Although Burley is a bustling village, it is surrounded by rolling heath land. Heading south, you can enjoy the wide open vistas with views as far as the Isle of Wight and walk where the tracks of the Castleman’s Corkscrew railway line used to carry steam trains through the forest.
This route is particularly stunning in late summer when the purple and pink heather is in full bloom.
From Burley car park, take the more-or-less straight gravel path which heads south across the open heath. You soon begin a gradual descent down Turf Hill.
Look out for Sway Tower in the distance, with the Isle of Wight visible across the Solent behind it. The 218 ft-high tower is visible for miles around and is a familiar landmark. It was built in the 1880s by wealthy local landowner Andrew Thomas Turton Peterson and is thought to be the tallest structure in the world made from non-reinforced concrete.

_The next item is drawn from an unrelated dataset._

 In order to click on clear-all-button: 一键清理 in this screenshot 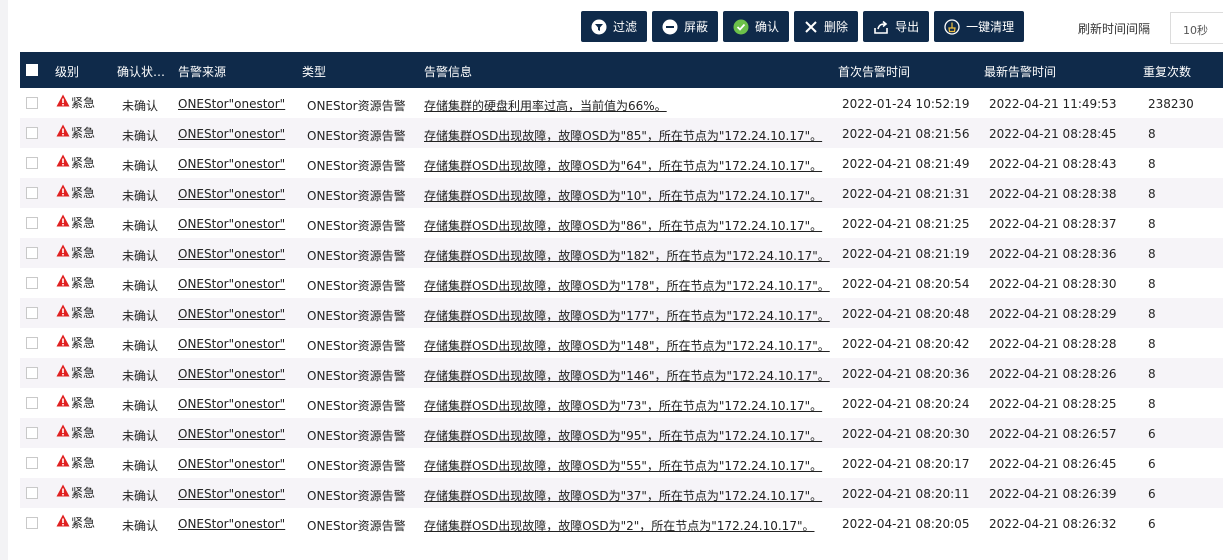, I will do `click(980, 26)`.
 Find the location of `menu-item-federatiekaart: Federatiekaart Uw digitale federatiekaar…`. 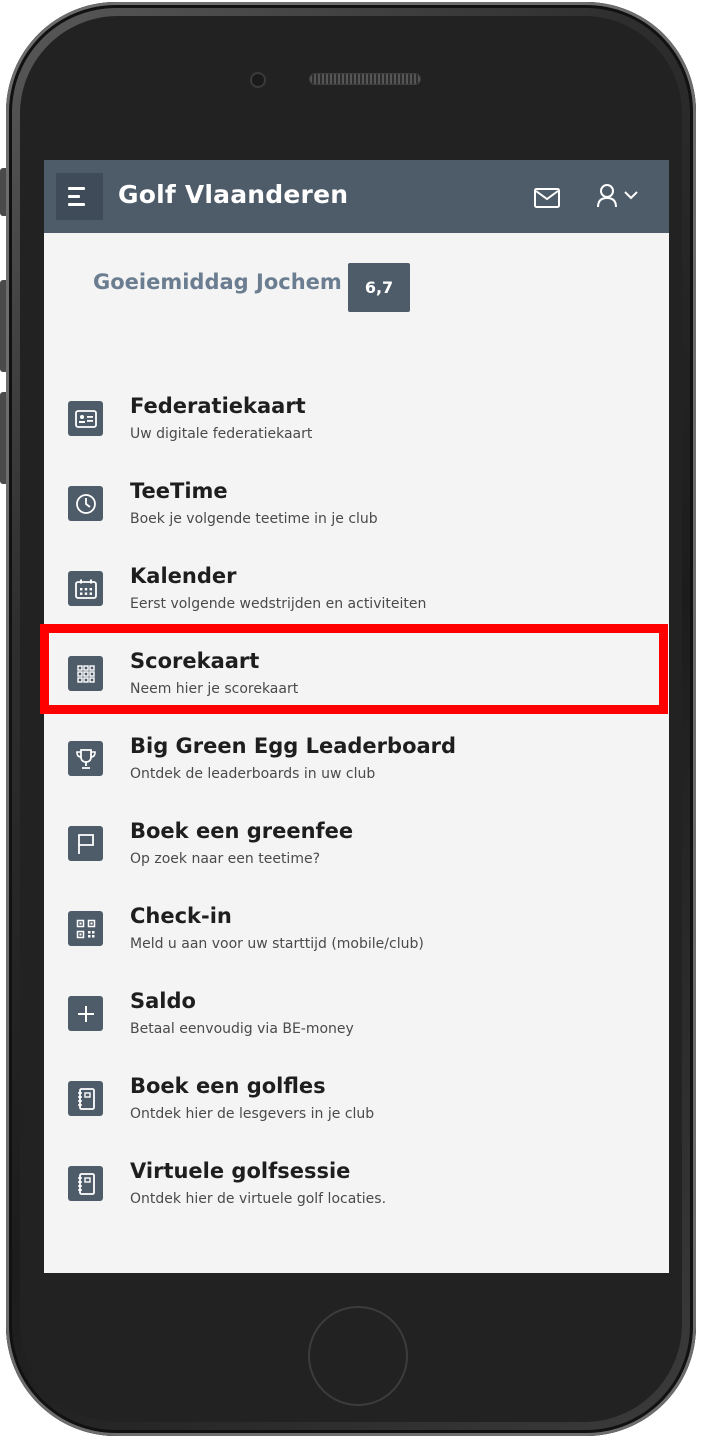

Continue walking, with Shappen Bottom on your right. After about 2km from the car park there is a steeper descent towards a footbridge which crosses a stream.
Over another 200m the path rises to meet a wide gravel path along the disused ‘Castleman’s Corkscrew’ railway line. The line, opened in the 1840s, linked Brockenhurst and Ringwood and was so-called because of its winding route through the New Forest
At the ruins of the Greenberry Bridge, turn right onto the path and follow its gently curving route for 1.5km.
When the path crosses a second small bridge with metal railings, you can either take the path on the right up the hill, or take a detour on the path on the left and pay a visit to Witten Pond.
Take the path up Burbush Hill, passing a tumulus – a Bronze Age burial mound – on your left after about 330m.
Continue on the path as it bends round to the left after Shappen Hill and meets a tarmac lane. The lane meets Moorhill Road which takes you uphill back to Burley car park.
To visit the village, a path through the trees links the car park to the Coven of Witches gift shop.